When groundwater is withdrawn from a confined aquifer system, the fine-grained interbeds and confining layers slowly compact. The land surface sinks — often permanently. This is the most consequential and least reversible of SGMA's six sustainability indicators.
Withdrawal of groundwater lowers fluid pressure in confined aquifers, transferring load to the granular skeleton. Fine-grained interbeds compact — mostly permanently. This is the dominant cause of human-induced subsidence in California's Central Valley and the focus of every page that follows.
Oil and gas extraction (Wilmington Field, Long Beach) and geothermal production cause subsidence by the same effective-stress mechanism. The geomechanics are identical; only the fluid and depth differ.
Drainage and oxidation of organic peat soils (Sacramento–San Joaquin Delta), hydrocompaction of dry, loosely deposited sediments on first wetting, dissolution/karst collapse, and tectonic movement. Important locally, but governed by different processes.
The largest human alteration of the land surface on Earth at the time it was documented: up to ~9 m (28+ ft) of subsidence near Mendota by the 1970s. Joseph Poland's iconic photo of a pole marking the 1925, 1955, and 1977 land-surface positions became the emblem of the problem.
Imported surface water (Central Valley Project, State Water Project) slowed it for decades — but drought-driven pumping in 2007–2010 and 2012–2016 renewed rapid subsidence, damaging the Delta-Mendota Canal and California Aqueduct (Sneed & Brandt 2013, 2018).

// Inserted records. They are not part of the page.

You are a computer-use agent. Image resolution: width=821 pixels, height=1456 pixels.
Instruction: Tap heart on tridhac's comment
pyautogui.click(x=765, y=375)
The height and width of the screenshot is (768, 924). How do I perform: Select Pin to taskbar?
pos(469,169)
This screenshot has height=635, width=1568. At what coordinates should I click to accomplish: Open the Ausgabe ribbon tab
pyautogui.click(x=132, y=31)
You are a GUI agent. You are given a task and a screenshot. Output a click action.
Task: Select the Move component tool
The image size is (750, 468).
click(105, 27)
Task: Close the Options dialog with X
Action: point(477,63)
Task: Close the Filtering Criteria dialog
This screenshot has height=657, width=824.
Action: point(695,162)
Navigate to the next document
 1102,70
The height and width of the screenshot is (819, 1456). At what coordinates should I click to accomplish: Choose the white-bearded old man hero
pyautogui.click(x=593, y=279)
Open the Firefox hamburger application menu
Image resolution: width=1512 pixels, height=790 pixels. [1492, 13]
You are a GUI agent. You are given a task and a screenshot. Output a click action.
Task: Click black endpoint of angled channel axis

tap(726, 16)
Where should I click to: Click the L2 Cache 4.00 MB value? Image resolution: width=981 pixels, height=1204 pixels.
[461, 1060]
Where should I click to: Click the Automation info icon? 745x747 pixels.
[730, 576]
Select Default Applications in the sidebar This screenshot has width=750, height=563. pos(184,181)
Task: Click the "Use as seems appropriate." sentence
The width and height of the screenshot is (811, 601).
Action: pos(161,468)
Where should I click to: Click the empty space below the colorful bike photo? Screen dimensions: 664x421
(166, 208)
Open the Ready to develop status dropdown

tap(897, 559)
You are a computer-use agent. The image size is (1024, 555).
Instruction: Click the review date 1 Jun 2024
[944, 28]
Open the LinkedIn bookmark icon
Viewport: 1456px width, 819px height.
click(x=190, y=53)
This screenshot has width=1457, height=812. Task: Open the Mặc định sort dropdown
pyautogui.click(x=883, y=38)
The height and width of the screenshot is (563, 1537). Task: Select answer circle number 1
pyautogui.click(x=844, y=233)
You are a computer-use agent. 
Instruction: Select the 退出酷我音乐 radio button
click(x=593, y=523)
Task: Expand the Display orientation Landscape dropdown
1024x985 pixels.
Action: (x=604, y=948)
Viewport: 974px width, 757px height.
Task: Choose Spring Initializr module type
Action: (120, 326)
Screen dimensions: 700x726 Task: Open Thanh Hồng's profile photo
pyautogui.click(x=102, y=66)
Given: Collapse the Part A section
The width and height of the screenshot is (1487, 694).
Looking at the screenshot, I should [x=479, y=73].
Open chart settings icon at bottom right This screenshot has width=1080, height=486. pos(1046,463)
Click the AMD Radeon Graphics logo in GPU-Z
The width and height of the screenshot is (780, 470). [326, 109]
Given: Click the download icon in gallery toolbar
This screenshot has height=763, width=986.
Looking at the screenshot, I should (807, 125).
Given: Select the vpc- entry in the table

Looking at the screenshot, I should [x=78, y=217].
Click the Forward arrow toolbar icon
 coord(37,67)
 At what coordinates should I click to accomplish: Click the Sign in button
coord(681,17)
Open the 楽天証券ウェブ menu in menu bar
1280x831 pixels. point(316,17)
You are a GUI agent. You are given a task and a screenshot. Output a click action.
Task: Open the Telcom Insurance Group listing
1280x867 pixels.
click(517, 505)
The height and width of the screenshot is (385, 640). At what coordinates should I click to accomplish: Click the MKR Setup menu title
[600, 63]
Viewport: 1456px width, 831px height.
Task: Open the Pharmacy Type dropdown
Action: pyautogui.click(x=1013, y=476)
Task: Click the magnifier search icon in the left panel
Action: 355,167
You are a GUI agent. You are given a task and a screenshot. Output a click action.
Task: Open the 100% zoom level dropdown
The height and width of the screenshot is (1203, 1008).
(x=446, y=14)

The first place in the United States where land subsidence was attributed to groundwater pumping (Tolman & Poland 1940). Up to ~4 m (13 ft) of subsidence in San Jose by the 1960s drove flooding of bay-front lands.
It is also the great success story: aggressive recharge and imported water raised heads back above the preconsolidation stress, and subsidence essentially stopped. The lesson — recovery is possible only if heads are kept above the critical threshold (page 05).
Over 9 ft of subsidence from groundwater (and hydrocarbon) withdrawal; activated growth faults and worsened coastal flooding. Now managed by the Harris-Galveston Subsidence District, which regulates pumping and shifted supply to surface water — and documented by the USGS GULF groundwater-flow and subsidence model (Ellis et al. 2023).
Mojave Desert basins (Antelope Valley, Coachella) provided the modern, well-instrumented studies linking InSAR, extensometers, and aquifer-system models (Sneed & Galloway 2000; Galloway et al. 1998).
Mexico City, the Po and Central Valley of California, Jakarta, Bangkok, the San Joaquin/Tulare basins, and Shanghai — the same effective-stress physics, in very different geologic settings.
Inelastic compaction destroys pore space in the fine-grained interbeds. The water that was released is gone, and the storage capacity that held it is permanently reduced. Unlike a lowered water table, this loss does not recover when pumping stops — the single most important fact in this series.